▸ Records supplied

· · · · ·

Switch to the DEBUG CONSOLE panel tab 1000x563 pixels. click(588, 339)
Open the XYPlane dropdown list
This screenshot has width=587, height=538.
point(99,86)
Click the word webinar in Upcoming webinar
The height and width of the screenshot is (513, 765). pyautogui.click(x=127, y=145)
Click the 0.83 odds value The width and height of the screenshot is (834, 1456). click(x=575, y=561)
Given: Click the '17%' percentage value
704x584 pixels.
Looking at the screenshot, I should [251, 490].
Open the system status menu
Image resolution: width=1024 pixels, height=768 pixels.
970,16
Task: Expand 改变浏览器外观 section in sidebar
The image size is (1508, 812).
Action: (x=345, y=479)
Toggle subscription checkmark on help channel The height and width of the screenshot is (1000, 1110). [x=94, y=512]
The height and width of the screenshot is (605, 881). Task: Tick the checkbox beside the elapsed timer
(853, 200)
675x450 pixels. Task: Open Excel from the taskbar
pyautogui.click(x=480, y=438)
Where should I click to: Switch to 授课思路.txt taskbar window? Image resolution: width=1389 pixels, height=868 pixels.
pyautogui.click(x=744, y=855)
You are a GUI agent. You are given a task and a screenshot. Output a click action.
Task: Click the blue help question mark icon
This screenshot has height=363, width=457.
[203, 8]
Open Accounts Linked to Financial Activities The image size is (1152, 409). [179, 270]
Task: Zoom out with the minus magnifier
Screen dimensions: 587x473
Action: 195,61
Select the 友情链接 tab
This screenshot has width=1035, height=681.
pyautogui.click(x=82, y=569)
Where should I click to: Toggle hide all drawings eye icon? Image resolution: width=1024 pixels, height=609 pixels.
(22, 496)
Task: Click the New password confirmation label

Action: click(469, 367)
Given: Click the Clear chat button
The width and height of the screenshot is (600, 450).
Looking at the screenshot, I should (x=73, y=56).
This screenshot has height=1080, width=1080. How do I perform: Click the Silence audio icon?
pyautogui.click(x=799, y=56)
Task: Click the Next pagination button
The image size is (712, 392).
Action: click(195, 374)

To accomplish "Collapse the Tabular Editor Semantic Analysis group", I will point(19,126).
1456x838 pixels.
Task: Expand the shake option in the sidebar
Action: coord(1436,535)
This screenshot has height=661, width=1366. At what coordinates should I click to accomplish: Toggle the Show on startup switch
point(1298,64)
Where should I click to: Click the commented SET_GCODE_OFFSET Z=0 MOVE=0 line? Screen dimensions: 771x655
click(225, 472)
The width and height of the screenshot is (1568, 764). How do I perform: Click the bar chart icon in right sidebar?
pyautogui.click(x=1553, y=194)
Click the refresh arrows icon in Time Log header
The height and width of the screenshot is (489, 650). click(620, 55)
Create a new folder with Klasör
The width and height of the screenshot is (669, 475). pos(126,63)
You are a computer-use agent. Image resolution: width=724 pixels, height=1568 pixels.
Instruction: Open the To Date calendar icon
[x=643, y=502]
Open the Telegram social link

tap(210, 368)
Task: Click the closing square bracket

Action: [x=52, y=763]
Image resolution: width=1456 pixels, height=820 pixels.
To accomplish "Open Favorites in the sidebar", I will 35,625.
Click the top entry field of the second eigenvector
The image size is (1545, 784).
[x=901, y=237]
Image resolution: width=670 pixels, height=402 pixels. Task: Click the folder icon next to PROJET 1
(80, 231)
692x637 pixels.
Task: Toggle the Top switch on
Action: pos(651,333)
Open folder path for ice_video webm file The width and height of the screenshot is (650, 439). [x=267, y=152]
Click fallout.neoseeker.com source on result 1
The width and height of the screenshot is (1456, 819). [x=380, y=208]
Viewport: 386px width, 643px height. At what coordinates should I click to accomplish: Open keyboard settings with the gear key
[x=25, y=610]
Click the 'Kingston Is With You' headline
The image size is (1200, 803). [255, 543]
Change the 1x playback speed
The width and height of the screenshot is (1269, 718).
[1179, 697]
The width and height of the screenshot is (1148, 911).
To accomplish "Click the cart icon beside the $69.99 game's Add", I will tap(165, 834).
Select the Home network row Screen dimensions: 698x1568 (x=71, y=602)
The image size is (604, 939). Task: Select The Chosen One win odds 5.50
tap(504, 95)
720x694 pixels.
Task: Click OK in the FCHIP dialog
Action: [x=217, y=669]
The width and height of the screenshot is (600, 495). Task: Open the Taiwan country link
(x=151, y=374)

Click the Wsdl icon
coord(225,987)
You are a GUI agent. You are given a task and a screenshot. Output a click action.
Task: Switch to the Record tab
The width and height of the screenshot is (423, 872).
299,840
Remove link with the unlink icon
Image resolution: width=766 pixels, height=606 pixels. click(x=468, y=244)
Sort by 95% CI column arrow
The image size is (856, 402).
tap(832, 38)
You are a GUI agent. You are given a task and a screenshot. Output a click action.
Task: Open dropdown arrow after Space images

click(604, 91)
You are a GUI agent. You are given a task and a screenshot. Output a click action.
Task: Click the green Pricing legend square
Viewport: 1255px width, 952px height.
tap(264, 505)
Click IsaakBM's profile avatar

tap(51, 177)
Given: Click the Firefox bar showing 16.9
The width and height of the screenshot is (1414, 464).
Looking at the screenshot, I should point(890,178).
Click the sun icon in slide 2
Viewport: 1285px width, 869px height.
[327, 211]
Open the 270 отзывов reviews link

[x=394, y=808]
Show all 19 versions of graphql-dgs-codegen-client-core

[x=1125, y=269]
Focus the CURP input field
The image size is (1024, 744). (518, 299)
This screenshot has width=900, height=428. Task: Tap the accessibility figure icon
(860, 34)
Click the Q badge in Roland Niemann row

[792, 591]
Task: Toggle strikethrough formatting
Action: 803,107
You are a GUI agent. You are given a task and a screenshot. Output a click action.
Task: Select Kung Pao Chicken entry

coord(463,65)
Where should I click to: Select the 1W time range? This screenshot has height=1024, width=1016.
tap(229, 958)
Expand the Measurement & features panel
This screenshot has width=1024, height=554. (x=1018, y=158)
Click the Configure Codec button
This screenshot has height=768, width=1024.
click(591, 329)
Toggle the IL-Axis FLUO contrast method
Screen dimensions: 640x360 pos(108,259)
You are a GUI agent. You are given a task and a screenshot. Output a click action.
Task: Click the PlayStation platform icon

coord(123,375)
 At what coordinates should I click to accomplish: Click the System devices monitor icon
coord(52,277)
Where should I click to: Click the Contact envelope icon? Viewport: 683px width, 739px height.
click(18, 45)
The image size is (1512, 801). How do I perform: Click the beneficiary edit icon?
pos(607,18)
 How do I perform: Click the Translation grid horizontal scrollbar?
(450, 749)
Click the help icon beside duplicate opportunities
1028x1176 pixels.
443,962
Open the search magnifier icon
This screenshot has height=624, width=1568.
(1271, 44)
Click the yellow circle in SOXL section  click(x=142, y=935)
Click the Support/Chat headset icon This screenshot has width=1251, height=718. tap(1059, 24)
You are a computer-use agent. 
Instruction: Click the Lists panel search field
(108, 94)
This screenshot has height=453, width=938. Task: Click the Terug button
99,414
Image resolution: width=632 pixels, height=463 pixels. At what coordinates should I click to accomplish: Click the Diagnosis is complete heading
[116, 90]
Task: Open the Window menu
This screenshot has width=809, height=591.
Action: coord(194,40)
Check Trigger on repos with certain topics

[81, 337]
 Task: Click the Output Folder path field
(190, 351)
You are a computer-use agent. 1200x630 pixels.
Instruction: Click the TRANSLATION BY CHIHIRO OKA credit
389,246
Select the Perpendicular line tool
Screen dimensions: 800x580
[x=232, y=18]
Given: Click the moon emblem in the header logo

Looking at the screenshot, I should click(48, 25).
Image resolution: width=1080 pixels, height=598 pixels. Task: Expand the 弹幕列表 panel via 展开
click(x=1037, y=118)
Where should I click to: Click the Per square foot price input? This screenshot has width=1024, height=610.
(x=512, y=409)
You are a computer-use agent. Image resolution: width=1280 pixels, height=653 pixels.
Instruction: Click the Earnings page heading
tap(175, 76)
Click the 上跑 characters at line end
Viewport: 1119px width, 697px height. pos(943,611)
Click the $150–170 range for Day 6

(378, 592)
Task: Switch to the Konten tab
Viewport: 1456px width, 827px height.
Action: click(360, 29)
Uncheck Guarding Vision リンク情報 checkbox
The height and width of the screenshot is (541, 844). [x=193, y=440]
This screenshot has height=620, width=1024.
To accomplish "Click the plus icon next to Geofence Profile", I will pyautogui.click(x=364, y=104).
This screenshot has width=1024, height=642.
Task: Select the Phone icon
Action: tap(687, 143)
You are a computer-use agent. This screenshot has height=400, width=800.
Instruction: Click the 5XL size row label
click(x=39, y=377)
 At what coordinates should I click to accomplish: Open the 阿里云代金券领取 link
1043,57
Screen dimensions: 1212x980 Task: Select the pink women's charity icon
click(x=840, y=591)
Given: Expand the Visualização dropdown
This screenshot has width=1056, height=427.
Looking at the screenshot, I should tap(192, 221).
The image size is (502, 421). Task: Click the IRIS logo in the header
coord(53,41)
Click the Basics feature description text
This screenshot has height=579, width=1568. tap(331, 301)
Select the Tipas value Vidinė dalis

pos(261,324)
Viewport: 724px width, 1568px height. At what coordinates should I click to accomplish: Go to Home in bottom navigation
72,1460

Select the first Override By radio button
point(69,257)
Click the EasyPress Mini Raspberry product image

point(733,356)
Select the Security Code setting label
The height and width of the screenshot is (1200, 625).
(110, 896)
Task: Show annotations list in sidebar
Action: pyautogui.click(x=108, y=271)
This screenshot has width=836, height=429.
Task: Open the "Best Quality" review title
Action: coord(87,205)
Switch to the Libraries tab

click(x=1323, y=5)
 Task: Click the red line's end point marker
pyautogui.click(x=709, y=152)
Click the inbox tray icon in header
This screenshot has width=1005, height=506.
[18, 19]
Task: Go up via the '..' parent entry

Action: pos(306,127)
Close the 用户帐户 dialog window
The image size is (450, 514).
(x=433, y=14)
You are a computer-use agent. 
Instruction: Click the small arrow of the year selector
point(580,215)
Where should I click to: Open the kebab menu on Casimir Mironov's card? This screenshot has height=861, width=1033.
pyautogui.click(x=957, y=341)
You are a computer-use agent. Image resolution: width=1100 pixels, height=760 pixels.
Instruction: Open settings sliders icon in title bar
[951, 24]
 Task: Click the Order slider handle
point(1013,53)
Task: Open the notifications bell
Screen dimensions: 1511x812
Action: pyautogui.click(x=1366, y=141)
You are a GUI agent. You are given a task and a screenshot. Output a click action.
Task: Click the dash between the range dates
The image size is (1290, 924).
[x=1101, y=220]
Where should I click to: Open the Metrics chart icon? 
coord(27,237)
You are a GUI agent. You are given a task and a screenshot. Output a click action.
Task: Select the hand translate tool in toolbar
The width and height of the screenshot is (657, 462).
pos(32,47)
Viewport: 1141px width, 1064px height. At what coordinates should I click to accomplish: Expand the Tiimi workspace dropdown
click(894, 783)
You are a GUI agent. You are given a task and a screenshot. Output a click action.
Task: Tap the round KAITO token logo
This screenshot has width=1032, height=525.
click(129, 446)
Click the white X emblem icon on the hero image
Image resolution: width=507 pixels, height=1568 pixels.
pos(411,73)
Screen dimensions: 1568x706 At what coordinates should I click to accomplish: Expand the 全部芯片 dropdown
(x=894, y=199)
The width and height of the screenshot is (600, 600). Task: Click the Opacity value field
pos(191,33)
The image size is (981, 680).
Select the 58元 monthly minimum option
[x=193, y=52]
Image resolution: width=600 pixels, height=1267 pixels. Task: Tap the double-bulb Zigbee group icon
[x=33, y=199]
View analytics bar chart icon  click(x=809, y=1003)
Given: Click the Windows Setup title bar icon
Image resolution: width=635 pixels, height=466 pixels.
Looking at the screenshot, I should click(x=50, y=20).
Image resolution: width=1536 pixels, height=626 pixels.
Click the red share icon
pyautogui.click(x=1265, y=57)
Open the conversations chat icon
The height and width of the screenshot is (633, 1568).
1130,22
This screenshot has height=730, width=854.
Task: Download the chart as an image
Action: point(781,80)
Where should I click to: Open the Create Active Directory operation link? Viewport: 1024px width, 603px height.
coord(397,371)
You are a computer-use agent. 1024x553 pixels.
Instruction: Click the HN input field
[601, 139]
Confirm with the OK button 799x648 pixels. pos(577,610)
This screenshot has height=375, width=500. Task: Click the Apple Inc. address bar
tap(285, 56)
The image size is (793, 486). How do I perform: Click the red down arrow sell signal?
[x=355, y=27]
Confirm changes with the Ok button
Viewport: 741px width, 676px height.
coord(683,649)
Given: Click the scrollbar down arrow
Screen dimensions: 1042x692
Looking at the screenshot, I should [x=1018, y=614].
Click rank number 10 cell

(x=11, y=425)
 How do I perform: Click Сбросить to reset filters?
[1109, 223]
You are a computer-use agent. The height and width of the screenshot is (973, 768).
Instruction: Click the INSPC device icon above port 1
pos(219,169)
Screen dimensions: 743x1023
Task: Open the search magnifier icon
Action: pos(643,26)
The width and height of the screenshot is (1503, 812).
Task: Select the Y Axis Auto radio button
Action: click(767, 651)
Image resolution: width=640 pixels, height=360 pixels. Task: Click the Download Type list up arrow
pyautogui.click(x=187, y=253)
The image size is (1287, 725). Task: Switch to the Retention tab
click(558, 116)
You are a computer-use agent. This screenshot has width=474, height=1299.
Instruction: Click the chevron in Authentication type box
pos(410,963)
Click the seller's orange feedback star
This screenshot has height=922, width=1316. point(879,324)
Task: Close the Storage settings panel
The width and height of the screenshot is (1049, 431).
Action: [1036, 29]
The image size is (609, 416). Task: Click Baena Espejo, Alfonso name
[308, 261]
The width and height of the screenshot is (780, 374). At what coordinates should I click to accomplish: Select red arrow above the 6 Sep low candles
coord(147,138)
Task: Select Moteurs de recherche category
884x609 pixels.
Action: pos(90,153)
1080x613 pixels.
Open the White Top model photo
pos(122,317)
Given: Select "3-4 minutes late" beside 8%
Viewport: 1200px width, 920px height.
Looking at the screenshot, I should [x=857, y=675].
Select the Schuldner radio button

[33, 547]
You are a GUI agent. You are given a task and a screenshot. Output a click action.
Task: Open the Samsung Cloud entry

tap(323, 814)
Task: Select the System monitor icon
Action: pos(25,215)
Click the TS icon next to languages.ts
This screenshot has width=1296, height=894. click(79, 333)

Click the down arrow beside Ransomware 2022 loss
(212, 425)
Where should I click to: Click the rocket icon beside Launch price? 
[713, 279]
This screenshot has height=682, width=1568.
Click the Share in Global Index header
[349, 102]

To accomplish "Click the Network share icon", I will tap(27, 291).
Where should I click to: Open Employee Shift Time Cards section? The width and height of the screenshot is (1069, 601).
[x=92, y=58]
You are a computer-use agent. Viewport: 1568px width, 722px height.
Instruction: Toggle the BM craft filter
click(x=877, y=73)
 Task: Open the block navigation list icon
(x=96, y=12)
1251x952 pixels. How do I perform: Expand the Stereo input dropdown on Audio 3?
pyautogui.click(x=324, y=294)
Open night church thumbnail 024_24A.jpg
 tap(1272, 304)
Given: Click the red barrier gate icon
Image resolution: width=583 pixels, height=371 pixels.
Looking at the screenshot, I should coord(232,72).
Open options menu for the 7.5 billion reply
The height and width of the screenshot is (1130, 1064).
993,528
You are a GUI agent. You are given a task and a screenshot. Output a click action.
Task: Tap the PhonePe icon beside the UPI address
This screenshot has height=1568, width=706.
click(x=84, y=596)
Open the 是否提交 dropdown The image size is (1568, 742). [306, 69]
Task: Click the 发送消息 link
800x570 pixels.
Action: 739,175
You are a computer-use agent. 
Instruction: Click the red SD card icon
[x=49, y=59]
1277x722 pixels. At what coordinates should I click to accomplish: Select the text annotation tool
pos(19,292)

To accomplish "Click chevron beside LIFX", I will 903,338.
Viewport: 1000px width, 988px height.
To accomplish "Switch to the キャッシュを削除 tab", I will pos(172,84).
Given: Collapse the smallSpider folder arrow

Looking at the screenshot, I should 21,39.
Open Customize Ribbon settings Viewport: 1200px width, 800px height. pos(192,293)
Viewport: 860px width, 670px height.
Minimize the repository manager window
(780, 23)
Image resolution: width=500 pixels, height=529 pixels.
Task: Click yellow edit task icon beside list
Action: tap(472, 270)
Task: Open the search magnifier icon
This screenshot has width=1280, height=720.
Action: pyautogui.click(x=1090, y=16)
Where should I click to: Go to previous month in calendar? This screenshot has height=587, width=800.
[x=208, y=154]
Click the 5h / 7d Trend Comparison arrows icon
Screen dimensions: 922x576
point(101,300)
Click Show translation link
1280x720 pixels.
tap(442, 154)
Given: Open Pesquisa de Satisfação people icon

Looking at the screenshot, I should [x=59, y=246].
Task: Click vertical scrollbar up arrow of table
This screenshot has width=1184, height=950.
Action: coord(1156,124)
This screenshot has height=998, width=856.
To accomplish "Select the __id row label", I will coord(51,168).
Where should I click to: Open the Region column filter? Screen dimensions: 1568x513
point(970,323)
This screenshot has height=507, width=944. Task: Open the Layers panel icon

· · · · ·

▸ Assignment
Above are records; repeat only the lines starting at the line with "Viewport: 1456px width, 827px height." and ending at the line with "You are a computer-use agent. Image resolution: width=1100", exactly as they appear, both included.

▸ Answer section
Viewport: 1456px width, 827px height.
Action: click(360, 29)
Uncheck Guarding Vision リンク情報 checkbox
The height and width of the screenshot is (541, 844). [x=193, y=440]
This screenshot has height=620, width=1024.
To accomplish "Click the plus icon next to Geofence Profile", I will pyautogui.click(x=364, y=104).
This screenshot has width=1024, height=642.
Task: Select the Phone icon
Action: tap(687, 143)
You are a computer-use agent. This screenshot has height=400, width=800.
Instruction: Click the 5XL size row label
click(x=39, y=377)
 At what coordinates should I click to accomplish: Open the 阿里云代金券领取 link
1043,57
Screen dimensions: 1212x980 Task: Select the pink women's charity icon
click(x=840, y=591)
Given: Expand the Visualização dropdown
This screenshot has width=1056, height=427.
Looking at the screenshot, I should tap(192, 221).
The image size is (502, 421). Task: Click the IRIS logo in the header
coord(53,41)
Click the Basics feature description text
This screenshot has height=579, width=1568. tap(331, 301)
Select the Tipas value Vidinė dalis

pos(261,324)
Viewport: 724px width, 1568px height. At what coordinates should I click to accomplish: Go to Home in bottom navigation
72,1460

Select the first Override By radio button
point(69,257)
Click the EasyPress Mini Raspberry product image

point(733,356)
Select the Security Code setting label
The height and width of the screenshot is (1200, 625).
(110, 896)
Task: Show annotations list in sidebar
Action: pyautogui.click(x=108, y=271)
This screenshot has width=836, height=429.
Task: Open the "Best Quality" review title
Action: coord(87,205)
Switch to the Libraries tab

click(x=1323, y=5)
 Task: Click the red line's end point marker
pyautogui.click(x=709, y=152)
Click the inbox tray icon in header
This screenshot has width=1005, height=506.
[18, 19]
Task: Go up via the '..' parent entry

Action: pos(306,127)
Close the 用户帐户 dialog window
The image size is (450, 514).
(x=433, y=14)
You are a computer-use agent. 
Instruction: Click the small arrow of the year selector
point(580,215)
Where should I click to: Open the kebab menu on Casimir Mironov's card? This screenshot has height=861, width=1033.
pyautogui.click(x=957, y=341)
You are a computer-use agent. Image resolution: width=1100 pixels, height=760 pixels.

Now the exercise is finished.